In the previous appeal, it was also determined that because all bequests in the will failed, the estate must pass by the laws of intestate succession. 84 O.S.Supp.1985 § 213. Baxter, 798 P.2d at 648. Appellants allege the trial court’s decision that Appellees are the heirs at law of Testator is in derogation of our previous finding that Appellees are disinherited and not entitled to any portion of the estate under the will.

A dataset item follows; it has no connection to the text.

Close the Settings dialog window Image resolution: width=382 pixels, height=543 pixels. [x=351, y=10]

The question before us is whether parties who have been specifically disinherited by the terms of a will in which all bequests lapse and no residuary clause exists, have a right to inherit under the laws of intestate succession. This novel question is one of first impression in Oklahoma.

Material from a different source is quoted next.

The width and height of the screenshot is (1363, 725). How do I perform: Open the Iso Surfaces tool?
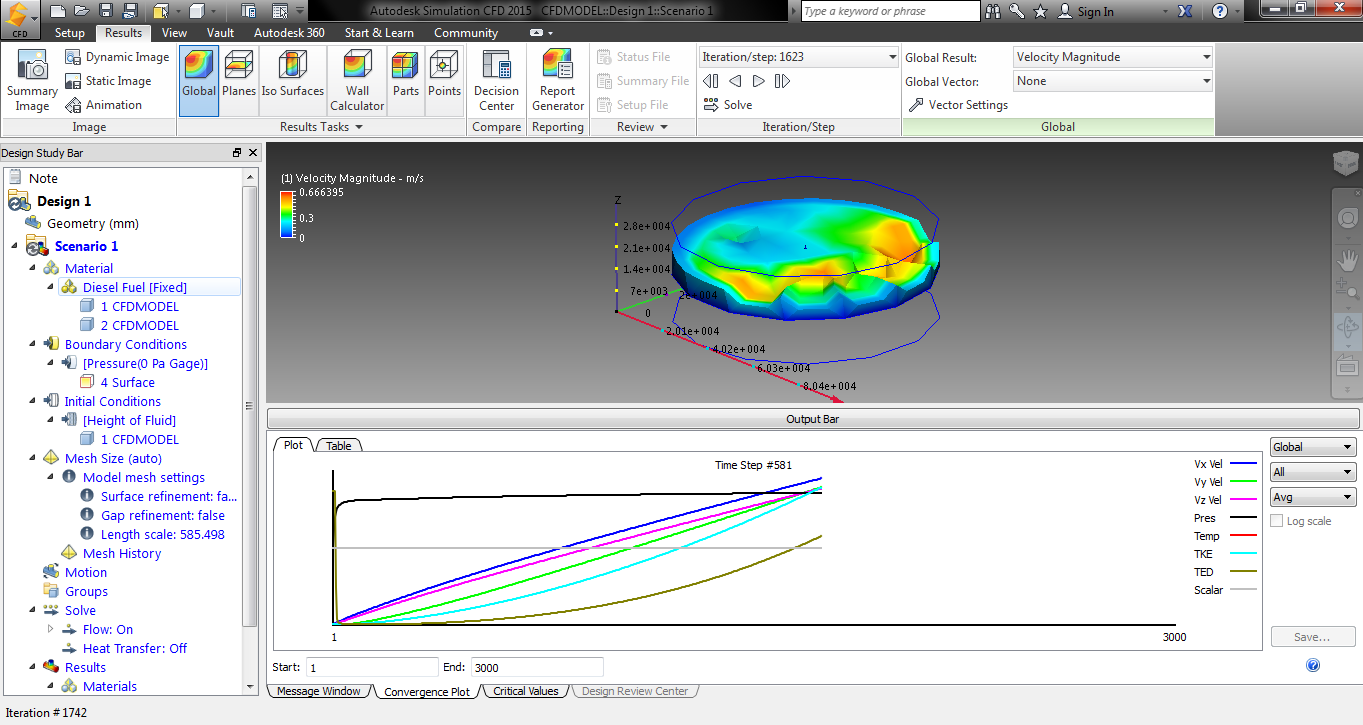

In other jurisdictions, it appears that a clause in a will which excludes heirs from sharing in an estate is not effective unless a valid disposition is made of all the property. Poole v. Starke, 324 S.W.2d 234 (Tex.App.1959). Where all bequests lapse because of the death of a beneficiary prior to that of the testator and there is no residuary clause in the will, the property subject to the lapsed bequest passes under the laws of descent and distribution as intestate property. Matter of Estate of Stroble, 6 Kan.App.2d 955, 636 P.2d 236 (1981); Trustees of Endowment Fund of Hoffman Mem. Hosp. Assn. v. Kring, 225 Kan. 499, 592 P.2d 438 (1979). Apparently the general rule is that the fact that a person is disinherited by a will does not prevent his sharing, as a heir at law, in property the testamentary disposition of which has failed by lapse. See 96 C.J.S. Wills § 1225, p. 1073, citing cases from Arkansas, California, Kentucky, Minnesota, New York, Ohio, Pennsylvania and Rhode Island. Rather, a disinheritance clause, no matter how broadly or strongly phrased, operates only to prevent a claimant from [187]*187taking under the will itself, or to obviate the claim of pretermission, but does not and cannot operate to prevent heirs at law from taking under statutory rules of inheritance when the decedent has died intestate as to any or all of his property. In re Barnes’ Estate, 63 Cal.2d 580, 47 Cal.Rptr. 480, 407 P.2d 656 (1965) (en banc); Matter of Estate of Coleman, 104 N.M. 192, 718 P.2d 702 (App.1986). Thus, a testator cannot disinherit his heirs by words alone, but in order to do so, the property must be given to somebody else. Matter of Estate of Stroble, supra; 96 C.J.S. Wills § 718, p. 101. One reason given for this rule is that because the intestate property passes by law rather than by will, the statute, not the testator, controls its distribution. Kimley v. Whittaker, 63 N.J. 235, 306 A.2d 443 (1973). Therefore, although the will effectively excluded Appellees from taking a share of the estate under the will, it did not alter their entitlement under the laws of intestate succession.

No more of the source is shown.